Queda na taxa de juros depende de manutenção dos índices atuais de inflação, avisa economista
Na segunda-feira (27), uma reunião do Comitê de Política Monetária, o Copom, avaliou ser possível em breve reduzir a taxa de juros. Atualmente com índice de 13,75%, essa queda depende muito da inflação, que precisa ser mantida dentro dos padrões atuais.
De acordo com a professora e economista Cleide Moretto, efetivamente o Brasil teve uma prévia do IPCA 15 em uma queda. Ou seja, houve uma redução do nível geral de preços e toda a meta de inflação no ano de 2023 está sendo mantida. Essa redução vem dos preços menores dos alimentos e combustíveis, sendo que os combustível são insumos importantes na cadeia econômica, balizando o preço de produtos e bens em geral. Também a ação do governo para o aumento do consumo de automóveis refletiu no IPCA 15 de junho.
Cleide Moretto explicou que a taxa de juros foi colocada em níveis altos como tentativa de enxugamento da quantidade de moeda que circula na economia. Mas como a política de preços está mantida, dentro dos padrões de inflação, é possível a partir de agora analisar a queda da taxa de juros. A economista observa que a taxa de juros é importante porque quanto mais baixa, permite a retomada do investimento produtivo. Com isso, contrata-se pessoas, essas pessoas com emprego gastam, o que aquece a economia como um todo.
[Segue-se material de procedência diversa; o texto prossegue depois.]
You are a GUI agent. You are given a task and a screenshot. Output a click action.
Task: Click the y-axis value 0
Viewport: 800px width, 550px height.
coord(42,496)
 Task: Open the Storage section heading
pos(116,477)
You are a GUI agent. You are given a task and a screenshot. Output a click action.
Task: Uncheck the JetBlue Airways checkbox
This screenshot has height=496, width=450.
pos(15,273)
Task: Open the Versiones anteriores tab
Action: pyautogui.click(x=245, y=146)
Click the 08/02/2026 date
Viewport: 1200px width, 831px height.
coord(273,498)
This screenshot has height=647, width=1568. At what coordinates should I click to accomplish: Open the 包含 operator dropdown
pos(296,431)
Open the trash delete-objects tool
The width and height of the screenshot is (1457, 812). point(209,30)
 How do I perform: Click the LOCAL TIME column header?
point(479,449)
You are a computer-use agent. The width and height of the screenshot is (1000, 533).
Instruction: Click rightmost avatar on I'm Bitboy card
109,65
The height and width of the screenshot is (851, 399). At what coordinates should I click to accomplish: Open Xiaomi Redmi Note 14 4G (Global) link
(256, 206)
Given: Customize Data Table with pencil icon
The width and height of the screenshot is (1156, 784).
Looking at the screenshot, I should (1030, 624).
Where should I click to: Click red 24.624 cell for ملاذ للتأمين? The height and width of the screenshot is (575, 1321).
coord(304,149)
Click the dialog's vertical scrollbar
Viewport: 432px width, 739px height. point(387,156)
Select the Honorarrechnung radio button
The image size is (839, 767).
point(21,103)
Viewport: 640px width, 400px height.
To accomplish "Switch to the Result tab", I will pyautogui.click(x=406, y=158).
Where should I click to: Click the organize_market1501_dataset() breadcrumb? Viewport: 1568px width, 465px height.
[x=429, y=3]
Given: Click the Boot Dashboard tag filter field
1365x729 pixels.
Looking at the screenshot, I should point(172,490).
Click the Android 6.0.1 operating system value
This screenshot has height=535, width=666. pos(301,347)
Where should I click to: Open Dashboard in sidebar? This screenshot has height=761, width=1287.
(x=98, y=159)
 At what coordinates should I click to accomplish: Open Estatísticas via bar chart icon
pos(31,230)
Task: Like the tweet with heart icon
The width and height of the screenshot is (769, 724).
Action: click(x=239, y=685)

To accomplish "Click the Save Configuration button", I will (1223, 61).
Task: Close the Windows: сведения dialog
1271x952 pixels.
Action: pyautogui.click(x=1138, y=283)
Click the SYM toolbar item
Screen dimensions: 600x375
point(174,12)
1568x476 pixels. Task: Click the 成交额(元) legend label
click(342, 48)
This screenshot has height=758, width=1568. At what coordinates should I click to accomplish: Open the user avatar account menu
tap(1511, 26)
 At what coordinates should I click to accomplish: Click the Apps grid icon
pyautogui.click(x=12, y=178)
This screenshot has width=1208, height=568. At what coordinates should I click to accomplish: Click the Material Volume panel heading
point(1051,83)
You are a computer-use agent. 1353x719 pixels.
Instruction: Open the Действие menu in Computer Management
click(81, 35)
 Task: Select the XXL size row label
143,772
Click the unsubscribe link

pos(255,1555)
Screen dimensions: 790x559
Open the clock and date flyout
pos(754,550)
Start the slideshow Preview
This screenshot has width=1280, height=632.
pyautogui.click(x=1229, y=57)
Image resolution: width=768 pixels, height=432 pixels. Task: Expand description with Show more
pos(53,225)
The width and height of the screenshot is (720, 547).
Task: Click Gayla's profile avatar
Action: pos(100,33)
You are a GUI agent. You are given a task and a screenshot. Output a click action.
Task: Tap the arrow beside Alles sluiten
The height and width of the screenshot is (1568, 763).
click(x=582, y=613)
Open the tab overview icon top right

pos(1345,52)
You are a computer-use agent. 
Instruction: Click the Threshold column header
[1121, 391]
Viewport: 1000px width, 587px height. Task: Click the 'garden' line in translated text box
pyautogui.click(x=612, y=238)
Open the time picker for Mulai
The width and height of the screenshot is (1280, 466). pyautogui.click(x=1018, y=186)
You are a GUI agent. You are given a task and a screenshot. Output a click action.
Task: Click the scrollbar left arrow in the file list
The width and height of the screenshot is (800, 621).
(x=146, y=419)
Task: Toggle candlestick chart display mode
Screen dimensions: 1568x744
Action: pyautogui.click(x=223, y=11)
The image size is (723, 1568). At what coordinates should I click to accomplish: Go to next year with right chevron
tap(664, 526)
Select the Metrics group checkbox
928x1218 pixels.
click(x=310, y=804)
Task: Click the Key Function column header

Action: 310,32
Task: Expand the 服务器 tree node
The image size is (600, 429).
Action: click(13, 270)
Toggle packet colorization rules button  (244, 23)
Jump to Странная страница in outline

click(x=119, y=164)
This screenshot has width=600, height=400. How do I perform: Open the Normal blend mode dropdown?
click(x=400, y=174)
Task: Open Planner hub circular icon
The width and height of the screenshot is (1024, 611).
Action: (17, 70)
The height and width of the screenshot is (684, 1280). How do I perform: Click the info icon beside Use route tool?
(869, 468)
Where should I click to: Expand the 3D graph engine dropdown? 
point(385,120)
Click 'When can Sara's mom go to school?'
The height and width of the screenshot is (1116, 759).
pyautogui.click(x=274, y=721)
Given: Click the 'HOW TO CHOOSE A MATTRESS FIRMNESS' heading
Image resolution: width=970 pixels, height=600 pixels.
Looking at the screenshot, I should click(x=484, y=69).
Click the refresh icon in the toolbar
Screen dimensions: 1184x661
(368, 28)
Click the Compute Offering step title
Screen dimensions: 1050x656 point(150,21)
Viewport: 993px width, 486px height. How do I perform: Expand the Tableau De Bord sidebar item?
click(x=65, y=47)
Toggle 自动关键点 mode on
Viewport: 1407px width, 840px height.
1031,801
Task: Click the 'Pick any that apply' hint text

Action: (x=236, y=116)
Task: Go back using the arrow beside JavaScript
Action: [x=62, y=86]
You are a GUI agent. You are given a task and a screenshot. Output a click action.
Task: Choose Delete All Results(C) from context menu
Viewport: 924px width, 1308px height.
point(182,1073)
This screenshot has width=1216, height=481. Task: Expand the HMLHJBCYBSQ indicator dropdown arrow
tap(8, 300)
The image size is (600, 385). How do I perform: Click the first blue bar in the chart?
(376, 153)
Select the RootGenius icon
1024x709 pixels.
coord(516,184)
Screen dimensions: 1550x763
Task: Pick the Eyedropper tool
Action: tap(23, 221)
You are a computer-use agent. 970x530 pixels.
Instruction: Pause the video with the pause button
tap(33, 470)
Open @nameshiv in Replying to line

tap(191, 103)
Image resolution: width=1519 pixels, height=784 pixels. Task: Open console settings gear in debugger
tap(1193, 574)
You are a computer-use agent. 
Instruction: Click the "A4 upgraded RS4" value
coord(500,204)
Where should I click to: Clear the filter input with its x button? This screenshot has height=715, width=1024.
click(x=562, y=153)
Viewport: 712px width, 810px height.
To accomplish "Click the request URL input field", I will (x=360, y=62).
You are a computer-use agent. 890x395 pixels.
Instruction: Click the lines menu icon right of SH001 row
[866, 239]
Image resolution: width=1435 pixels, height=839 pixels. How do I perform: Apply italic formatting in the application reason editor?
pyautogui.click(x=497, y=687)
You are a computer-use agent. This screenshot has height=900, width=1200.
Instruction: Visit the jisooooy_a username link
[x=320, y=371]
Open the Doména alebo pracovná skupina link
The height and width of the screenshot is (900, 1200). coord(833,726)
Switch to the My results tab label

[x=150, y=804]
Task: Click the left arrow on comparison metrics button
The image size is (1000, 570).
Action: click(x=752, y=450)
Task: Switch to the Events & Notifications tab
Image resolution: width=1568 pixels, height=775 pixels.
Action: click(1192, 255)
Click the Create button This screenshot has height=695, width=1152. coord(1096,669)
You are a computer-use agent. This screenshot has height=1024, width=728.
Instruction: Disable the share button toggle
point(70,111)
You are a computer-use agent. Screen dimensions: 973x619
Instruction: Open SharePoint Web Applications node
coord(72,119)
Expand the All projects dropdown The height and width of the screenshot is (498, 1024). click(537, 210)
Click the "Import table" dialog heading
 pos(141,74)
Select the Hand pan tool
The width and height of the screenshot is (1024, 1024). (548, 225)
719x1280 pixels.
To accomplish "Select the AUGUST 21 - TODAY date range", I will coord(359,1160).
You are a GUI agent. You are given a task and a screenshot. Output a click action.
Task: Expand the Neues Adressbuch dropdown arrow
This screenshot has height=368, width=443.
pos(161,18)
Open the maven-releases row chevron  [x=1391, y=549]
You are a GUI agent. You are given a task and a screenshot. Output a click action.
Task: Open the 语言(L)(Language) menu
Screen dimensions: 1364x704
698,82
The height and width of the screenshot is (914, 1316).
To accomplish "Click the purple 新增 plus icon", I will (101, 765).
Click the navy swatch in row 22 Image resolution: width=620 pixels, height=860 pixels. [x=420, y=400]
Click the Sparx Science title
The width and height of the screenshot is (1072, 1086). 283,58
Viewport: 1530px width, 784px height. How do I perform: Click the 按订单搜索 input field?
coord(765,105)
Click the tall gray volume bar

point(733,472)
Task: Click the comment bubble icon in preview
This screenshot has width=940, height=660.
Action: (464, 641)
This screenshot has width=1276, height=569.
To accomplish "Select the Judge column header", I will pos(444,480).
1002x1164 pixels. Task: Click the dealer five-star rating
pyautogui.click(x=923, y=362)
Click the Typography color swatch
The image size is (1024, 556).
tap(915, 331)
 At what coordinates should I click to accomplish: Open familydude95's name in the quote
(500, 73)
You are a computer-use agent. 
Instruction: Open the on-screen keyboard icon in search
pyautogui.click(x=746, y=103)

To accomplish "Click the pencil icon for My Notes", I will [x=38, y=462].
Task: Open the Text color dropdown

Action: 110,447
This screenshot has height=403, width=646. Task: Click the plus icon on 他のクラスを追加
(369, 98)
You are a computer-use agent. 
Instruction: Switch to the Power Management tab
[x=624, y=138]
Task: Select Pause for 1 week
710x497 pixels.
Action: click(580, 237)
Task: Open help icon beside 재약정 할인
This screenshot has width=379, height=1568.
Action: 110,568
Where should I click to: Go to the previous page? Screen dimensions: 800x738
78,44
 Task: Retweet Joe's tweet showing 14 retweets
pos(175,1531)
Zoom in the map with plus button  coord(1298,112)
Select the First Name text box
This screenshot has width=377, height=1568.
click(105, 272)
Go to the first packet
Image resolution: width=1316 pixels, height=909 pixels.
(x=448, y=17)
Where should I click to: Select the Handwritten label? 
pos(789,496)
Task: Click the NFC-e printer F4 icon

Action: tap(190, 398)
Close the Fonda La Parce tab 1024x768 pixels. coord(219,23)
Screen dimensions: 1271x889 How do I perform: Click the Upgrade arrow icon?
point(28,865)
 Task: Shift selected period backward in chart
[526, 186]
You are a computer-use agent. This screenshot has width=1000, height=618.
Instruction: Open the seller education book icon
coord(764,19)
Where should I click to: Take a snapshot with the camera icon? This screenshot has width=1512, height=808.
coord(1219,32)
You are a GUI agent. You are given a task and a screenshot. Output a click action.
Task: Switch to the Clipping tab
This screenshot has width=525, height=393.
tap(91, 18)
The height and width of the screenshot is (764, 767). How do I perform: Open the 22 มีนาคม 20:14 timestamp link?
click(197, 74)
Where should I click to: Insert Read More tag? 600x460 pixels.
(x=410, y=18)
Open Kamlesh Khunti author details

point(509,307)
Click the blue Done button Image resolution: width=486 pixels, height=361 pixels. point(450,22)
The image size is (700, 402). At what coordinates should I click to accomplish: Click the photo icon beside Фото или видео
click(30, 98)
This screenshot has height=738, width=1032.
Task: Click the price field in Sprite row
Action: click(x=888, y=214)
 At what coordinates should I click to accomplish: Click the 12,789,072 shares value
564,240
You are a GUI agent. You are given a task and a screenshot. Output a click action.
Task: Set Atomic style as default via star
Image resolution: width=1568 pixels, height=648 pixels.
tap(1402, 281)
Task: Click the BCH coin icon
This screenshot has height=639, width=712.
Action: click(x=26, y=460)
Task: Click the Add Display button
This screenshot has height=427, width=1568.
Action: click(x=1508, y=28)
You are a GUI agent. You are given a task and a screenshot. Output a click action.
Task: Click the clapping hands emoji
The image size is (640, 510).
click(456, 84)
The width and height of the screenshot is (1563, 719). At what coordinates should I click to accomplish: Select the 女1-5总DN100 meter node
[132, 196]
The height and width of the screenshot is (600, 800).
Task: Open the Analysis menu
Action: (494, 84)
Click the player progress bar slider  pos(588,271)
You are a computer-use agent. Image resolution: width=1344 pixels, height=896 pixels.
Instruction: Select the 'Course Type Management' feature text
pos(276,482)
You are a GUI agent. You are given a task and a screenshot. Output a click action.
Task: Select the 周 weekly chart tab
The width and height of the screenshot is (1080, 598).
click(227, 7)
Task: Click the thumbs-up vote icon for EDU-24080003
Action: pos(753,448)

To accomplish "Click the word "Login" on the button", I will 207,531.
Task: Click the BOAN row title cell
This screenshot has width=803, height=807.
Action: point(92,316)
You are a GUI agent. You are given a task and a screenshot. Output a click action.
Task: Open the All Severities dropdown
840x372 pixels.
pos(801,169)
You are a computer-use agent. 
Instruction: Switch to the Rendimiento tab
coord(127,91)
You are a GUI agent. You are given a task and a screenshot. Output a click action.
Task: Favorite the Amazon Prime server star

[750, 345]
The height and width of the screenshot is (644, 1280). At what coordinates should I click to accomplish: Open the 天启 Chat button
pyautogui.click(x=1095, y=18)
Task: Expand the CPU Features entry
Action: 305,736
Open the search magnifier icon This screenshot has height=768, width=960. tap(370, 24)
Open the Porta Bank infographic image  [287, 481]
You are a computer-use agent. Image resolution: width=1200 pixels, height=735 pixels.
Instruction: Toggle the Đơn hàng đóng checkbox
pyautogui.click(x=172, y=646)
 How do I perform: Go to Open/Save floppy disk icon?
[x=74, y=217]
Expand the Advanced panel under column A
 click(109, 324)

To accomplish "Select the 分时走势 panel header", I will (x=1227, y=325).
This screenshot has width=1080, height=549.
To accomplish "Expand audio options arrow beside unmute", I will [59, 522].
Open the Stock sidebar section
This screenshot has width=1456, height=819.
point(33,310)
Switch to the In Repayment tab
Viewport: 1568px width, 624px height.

Além disso, a taxa de juros acompanha a inflação, como se fosse o remédio que o governo aplica para fazer com que as pessoas apliquem o dinheiro no mercado financeiro, tirando esse dinheiro de circulação, reduzindo o consumo. Só que por outro lado, o país tem uma das mais altas taxas de juros do mundo, o que só é bom para o setor financeiro, pois é a remuneração do dinheiro, mas é muito ruim para o setor produtivo.
Sobre a provável queda na taxa básica de juros dos atuais 13,75%, Cleide Moretto avalia que não existe segurança ainda, por parte do Copom, de que essa tendência de queda no preços já esteja consolidada. O maior medo é a volta ao período de alta na inflação, lembrando que já chegou aos 80% ao mês décadas atrás. Esse cenário de hiperinflação é muito ruim para a economia como um todo e é por isso que quem faz a política monetária no Brasil, o faz com cautela, observa Cleide Moretto.